Collected data
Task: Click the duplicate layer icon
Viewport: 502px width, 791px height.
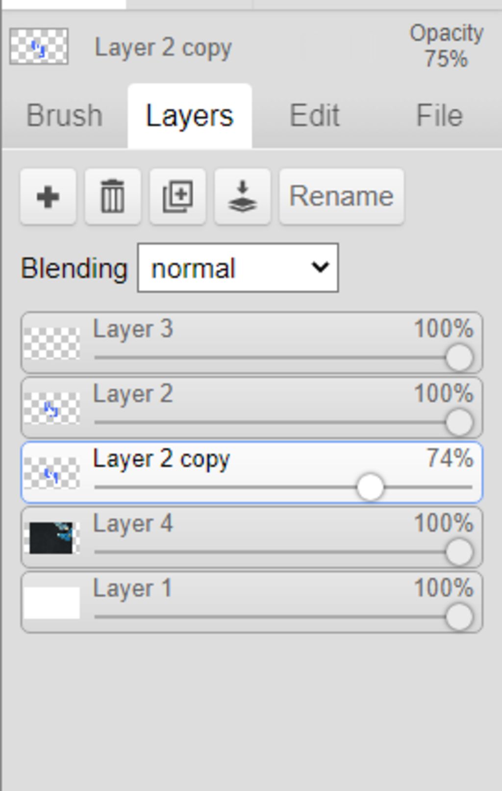Action: [x=177, y=197]
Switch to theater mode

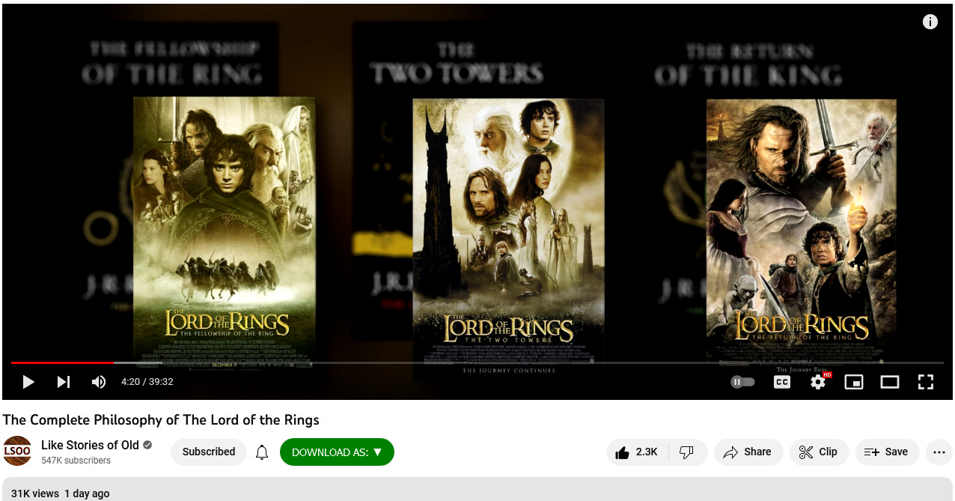[x=890, y=382]
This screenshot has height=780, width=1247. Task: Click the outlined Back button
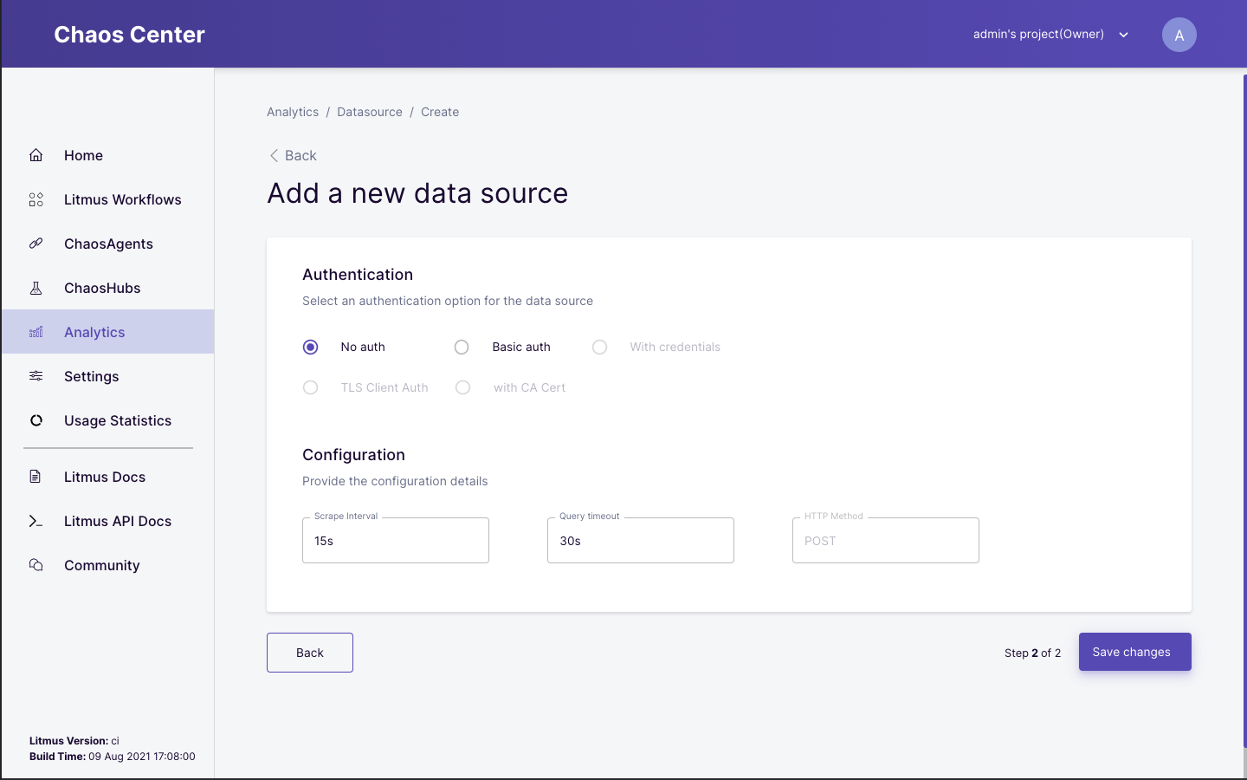pos(310,653)
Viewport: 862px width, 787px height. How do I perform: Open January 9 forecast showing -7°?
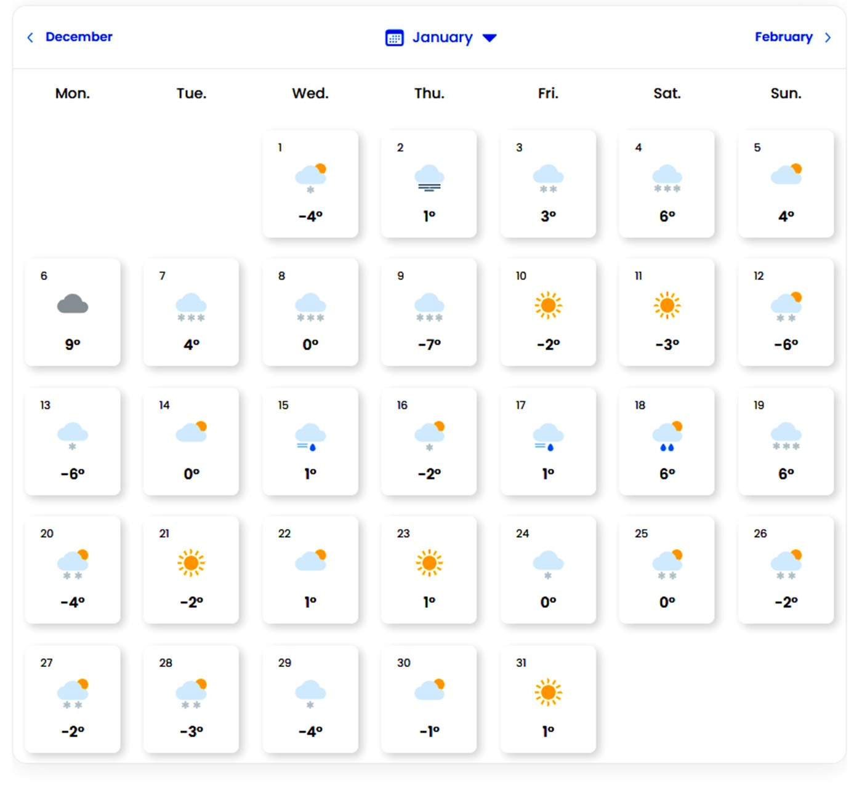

What to work on: Please give an exact printout of all the records, pictures aside.

Written answer:
Task: Click the duplicate layer icon
Viewport: 502px width, 791px height.
Action: [x=177, y=197]
Switch to theater mode

[x=890, y=382]
This screenshot has height=780, width=1247. Task: Click the outlined Back button
pos(310,653)
Viewport: 862px width, 787px height. How do I perform: Open January 9 forecast showing -7°?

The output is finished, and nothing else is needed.